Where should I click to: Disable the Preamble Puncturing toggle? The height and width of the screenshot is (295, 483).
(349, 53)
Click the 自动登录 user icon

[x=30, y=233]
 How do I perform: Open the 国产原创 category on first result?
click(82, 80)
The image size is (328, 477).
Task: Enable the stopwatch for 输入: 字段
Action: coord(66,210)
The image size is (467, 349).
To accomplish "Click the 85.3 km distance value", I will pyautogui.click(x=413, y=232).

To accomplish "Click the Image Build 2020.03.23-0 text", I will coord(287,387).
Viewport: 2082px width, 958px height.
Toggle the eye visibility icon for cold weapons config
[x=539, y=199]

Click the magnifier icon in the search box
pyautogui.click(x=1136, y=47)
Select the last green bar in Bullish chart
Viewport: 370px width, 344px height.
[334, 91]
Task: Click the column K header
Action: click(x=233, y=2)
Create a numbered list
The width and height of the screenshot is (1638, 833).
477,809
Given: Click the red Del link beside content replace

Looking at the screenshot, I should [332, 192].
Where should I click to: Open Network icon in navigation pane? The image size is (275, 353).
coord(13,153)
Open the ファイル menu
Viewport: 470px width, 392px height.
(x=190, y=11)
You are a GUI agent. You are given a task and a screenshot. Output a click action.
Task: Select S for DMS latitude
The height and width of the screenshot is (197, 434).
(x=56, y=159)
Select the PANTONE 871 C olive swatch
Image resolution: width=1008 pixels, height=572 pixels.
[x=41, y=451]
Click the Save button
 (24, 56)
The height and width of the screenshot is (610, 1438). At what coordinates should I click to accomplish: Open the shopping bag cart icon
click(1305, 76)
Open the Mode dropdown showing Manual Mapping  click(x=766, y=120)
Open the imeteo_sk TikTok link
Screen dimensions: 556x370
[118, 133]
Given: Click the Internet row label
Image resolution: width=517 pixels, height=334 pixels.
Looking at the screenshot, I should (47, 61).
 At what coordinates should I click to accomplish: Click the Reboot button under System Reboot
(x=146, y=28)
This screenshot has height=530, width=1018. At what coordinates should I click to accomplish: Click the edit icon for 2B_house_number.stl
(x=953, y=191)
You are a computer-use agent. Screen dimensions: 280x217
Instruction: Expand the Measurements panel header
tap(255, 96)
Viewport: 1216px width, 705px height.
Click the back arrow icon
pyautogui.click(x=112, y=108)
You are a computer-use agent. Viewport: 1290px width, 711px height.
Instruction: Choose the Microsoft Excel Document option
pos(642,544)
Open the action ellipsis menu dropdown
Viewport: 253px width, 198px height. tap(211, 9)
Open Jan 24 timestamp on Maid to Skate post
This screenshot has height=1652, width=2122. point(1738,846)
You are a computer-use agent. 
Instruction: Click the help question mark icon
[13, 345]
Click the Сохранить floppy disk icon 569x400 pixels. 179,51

....

• _Problem requirements_
Nothing should be changed: write out all of the data as is.

• _Solution for this task_
Where should I click to: Disable the Preamble Puncturing toggle? The height and width of the screenshot is (295, 483).
(349, 53)
Click the 自动登录 user icon

[x=30, y=233]
 How do I perform: Open the 国产原创 category on first result?
click(82, 80)
The image size is (328, 477).
Task: Enable the stopwatch for 输入: 字段
Action: coord(66,210)
The image size is (467, 349).
To accomplish "Click the 85.3 km distance value", I will pyautogui.click(x=413, y=232).

To accomplish "Click the Image Build 2020.03.23-0 text", I will coord(287,387).
Viewport: 2082px width, 958px height.
Toggle the eye visibility icon for cold weapons config
[x=539, y=199]

Click the magnifier icon in the search box
pyautogui.click(x=1136, y=47)
Select the last green bar in Bullish chart
Viewport: 370px width, 344px height.
[334, 91]
Task: Click the column K header
Action: click(x=233, y=2)
Create a numbered list
The width and height of the screenshot is (1638, 833).
477,809
Given: Click the red Del link beside content replace

Looking at the screenshot, I should [332, 192].
Where should I click to: Open Network icon in navigation pane? The image size is (275, 353).
coord(13,153)
Open the ファイル menu
Viewport: 470px width, 392px height.
(x=190, y=11)
You are a GUI agent. You are given a task and a screenshot. Output a click action.
Task: Select S for DMS latitude
The height and width of the screenshot is (197, 434).
(x=56, y=159)
Select the PANTONE 871 C olive swatch
Image resolution: width=1008 pixels, height=572 pixels.
[x=41, y=451]
Click the Save button
 (24, 56)
The height and width of the screenshot is (610, 1438). At what coordinates should I click to accomplish: Open the shopping bag cart icon
click(1305, 76)
Open the Mode dropdown showing Manual Mapping  click(x=766, y=120)
Open the imeteo_sk TikTok link
Screen dimensions: 556x370
[118, 133]
Given: Click the Internet row label
Image resolution: width=517 pixels, height=334 pixels.
Looking at the screenshot, I should (47, 61).
 At what coordinates should I click to accomplish: Click the Reboot button under System Reboot
(x=146, y=28)
This screenshot has height=530, width=1018. At what coordinates should I click to accomplish: Click the edit icon for 2B_house_number.stl
(x=953, y=191)
You are a computer-use agent. Screen dimensions: 280x217
Instruction: Expand the Measurements panel header
tap(255, 96)
Viewport: 1216px width, 705px height.
Click the back arrow icon
pyautogui.click(x=112, y=108)
You are a computer-use agent. Viewport: 1290px width, 711px height.
Instruction: Choose the Microsoft Excel Document option
pos(642,544)
Open the action ellipsis menu dropdown
Viewport: 253px width, 198px height. tap(211, 9)
Open Jan 24 timestamp on Maid to Skate post
This screenshot has height=1652, width=2122. point(1738,846)
You are a computer-use agent. 
Instruction: Click the help question mark icon
[13, 345]
Click the Сохранить floppy disk icon 569x400 pixels. 179,51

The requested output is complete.